-- Opening Marker --

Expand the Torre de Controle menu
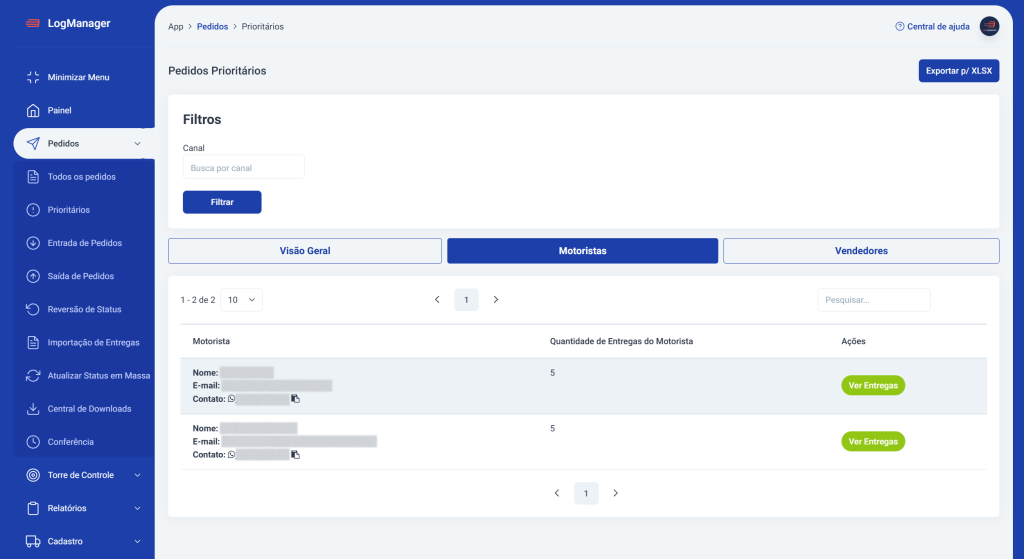This screenshot has width=1024, height=559. coord(137,475)
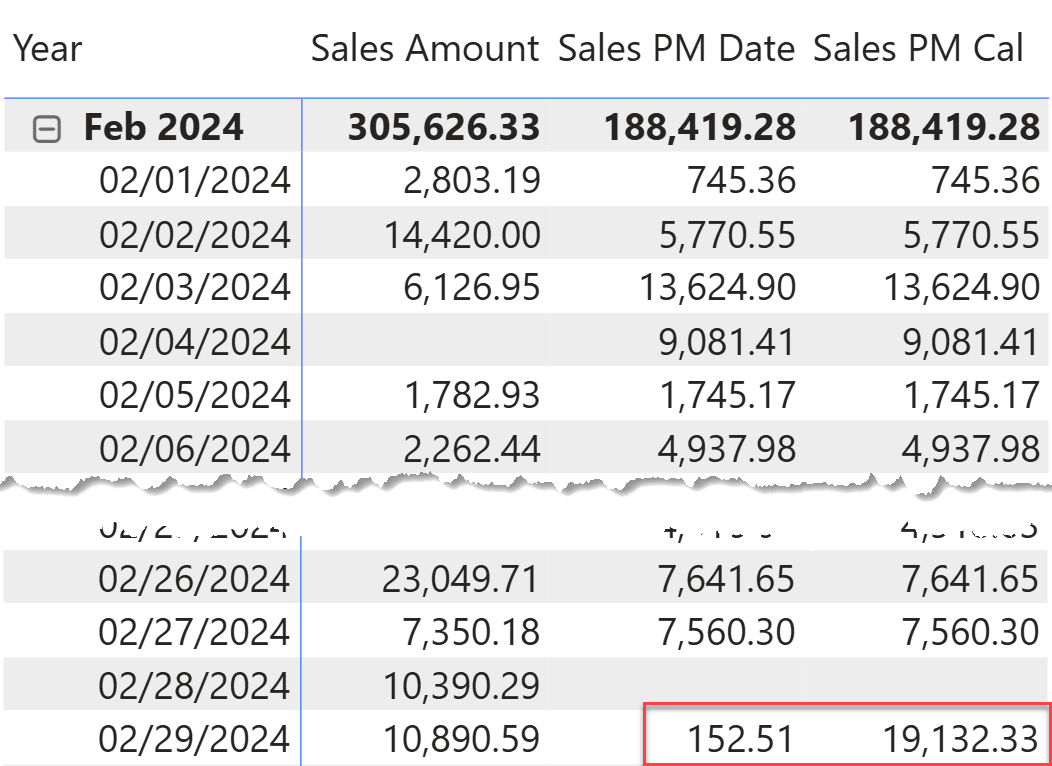The image size is (1052, 766).
Task: Click the 02/29/2024 date row
Action: (195, 739)
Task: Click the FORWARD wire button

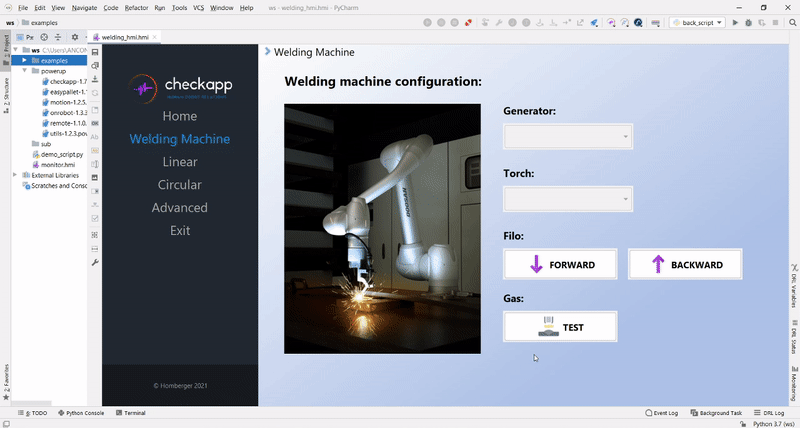Action: pos(560,264)
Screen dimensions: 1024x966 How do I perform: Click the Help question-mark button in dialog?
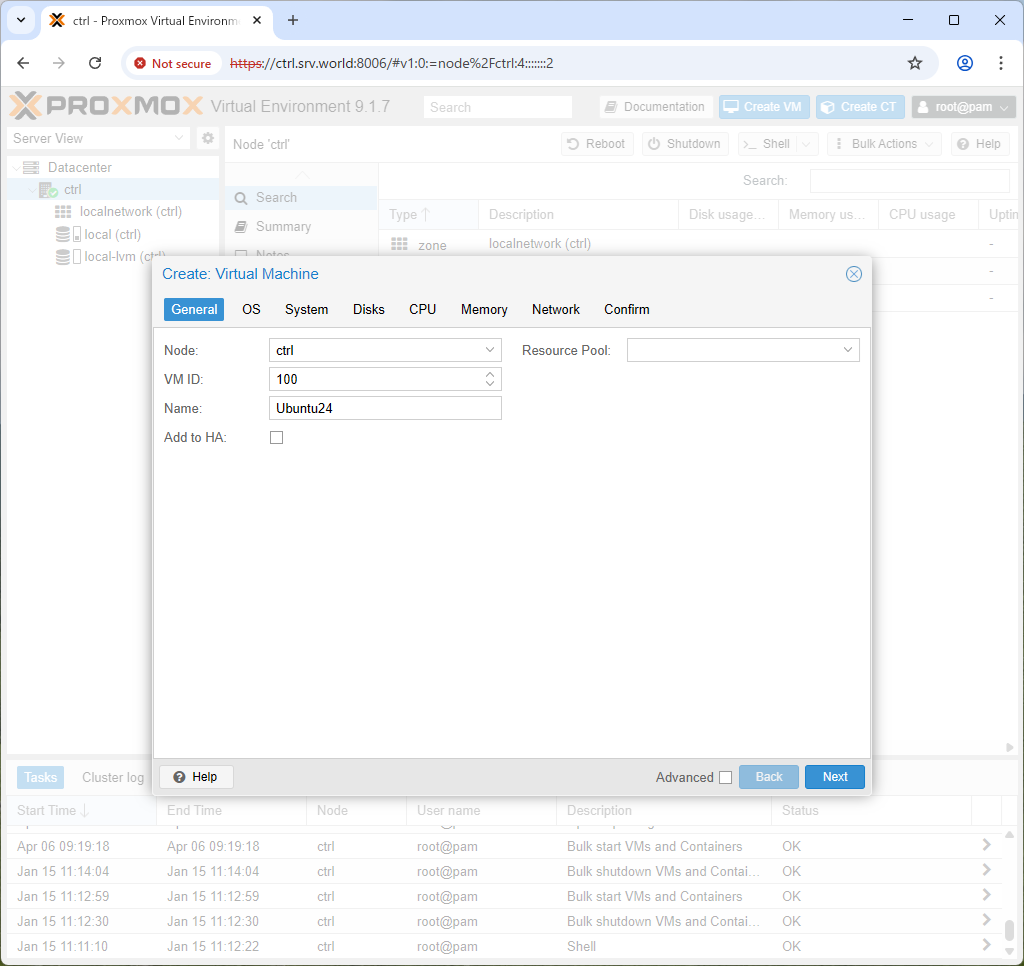click(x=196, y=777)
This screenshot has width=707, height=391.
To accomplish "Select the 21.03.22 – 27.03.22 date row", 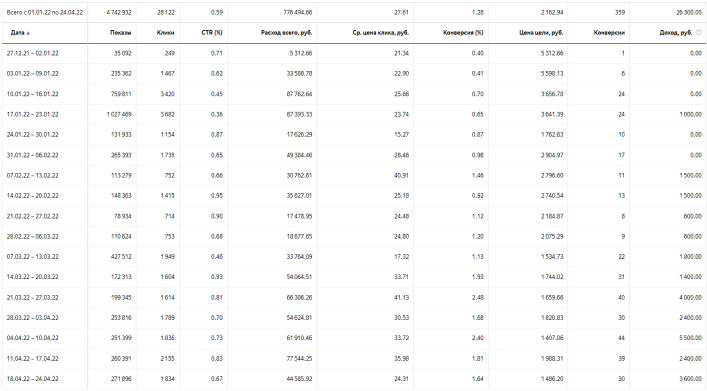I will (354, 298).
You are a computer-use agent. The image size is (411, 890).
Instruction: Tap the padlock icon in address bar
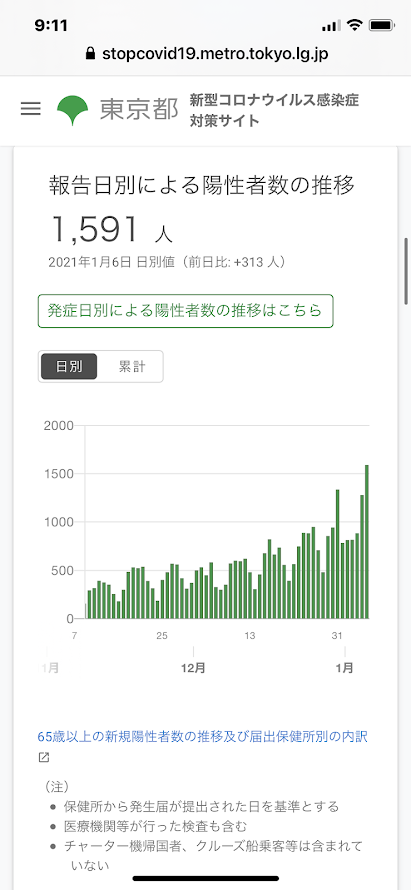coord(90,54)
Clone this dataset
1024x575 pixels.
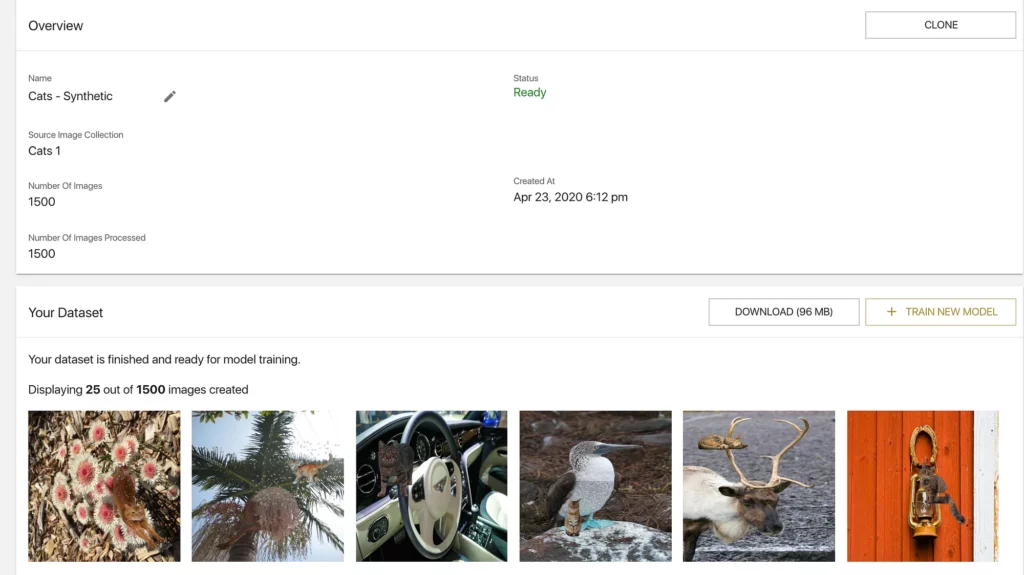tap(940, 25)
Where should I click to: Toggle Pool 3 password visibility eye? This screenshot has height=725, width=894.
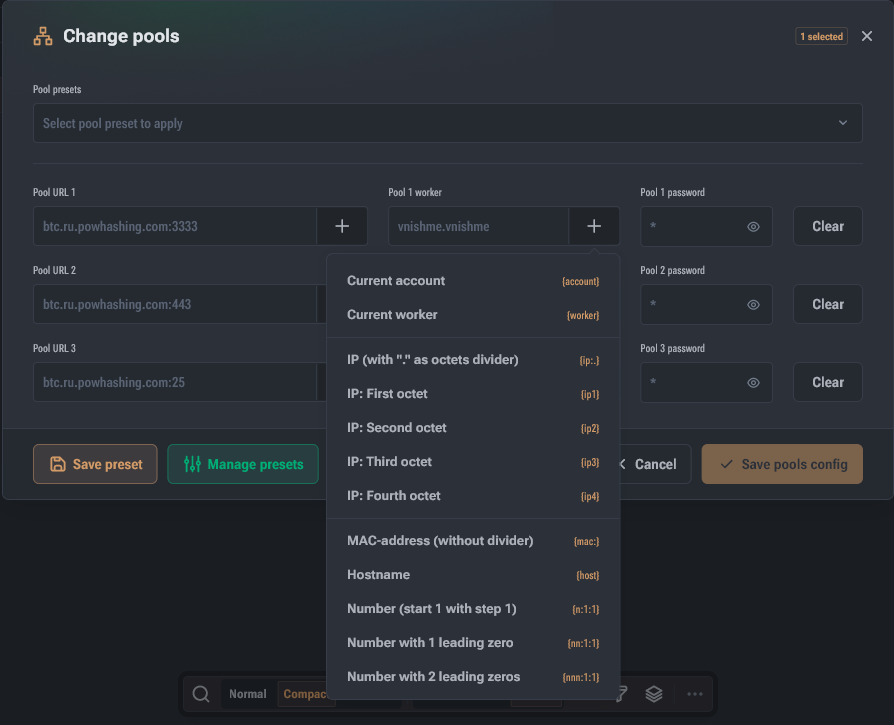(753, 382)
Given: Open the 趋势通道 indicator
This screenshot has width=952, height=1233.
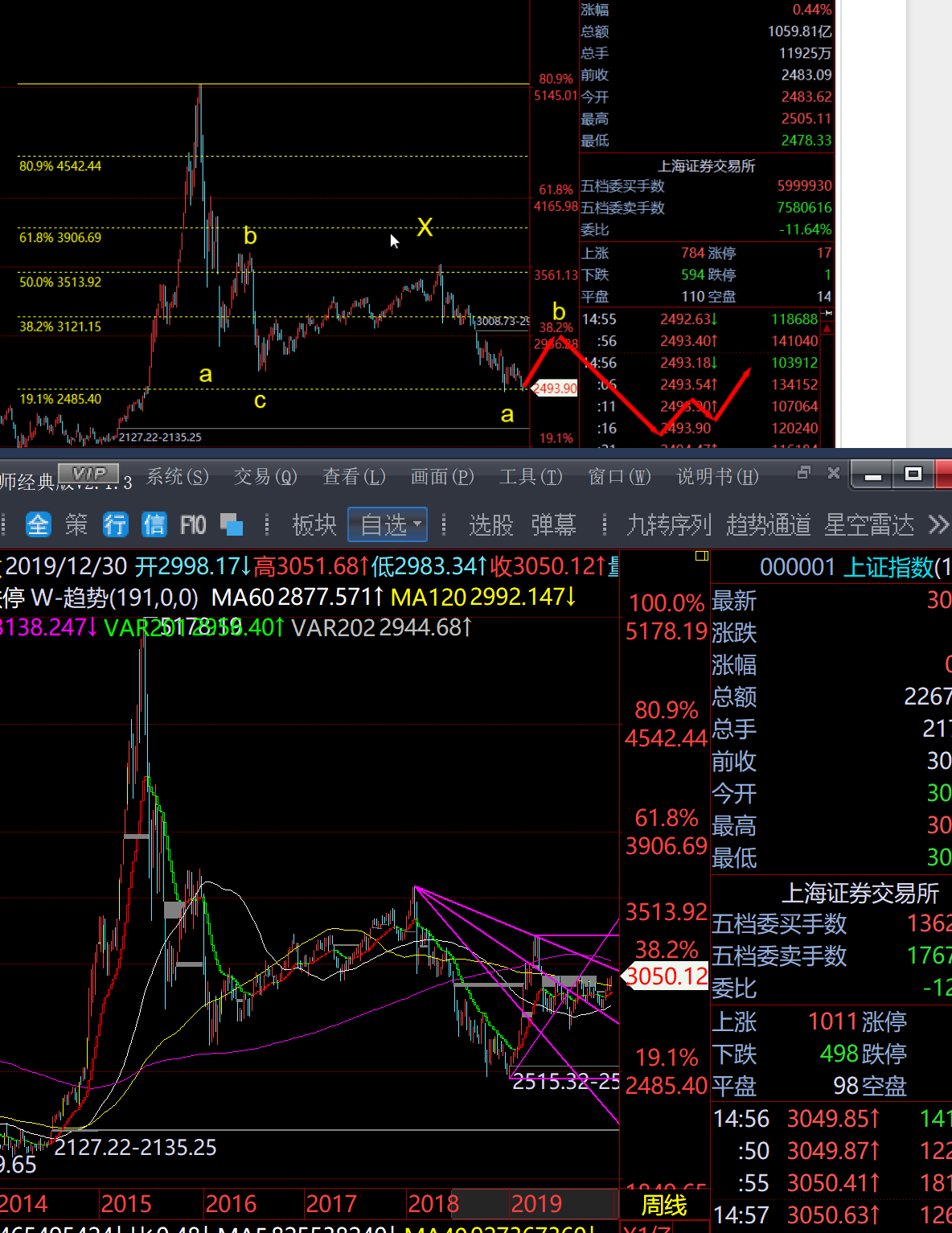Looking at the screenshot, I should click(x=769, y=525).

-- Closing Marker --

## What the task asks
Retype, exactly and only, the lines from the one containing "Where should I" through the end of the entries, both ends included, and omit all pictures.

## Solution for this exercise
Where should I click to: Toggle Pool 3 password visibility eye? This screenshot has height=725, width=894.
(753, 382)
Given: Open the 趋势通道 indicator
This screenshot has width=952, height=1233.
Looking at the screenshot, I should click(x=769, y=525).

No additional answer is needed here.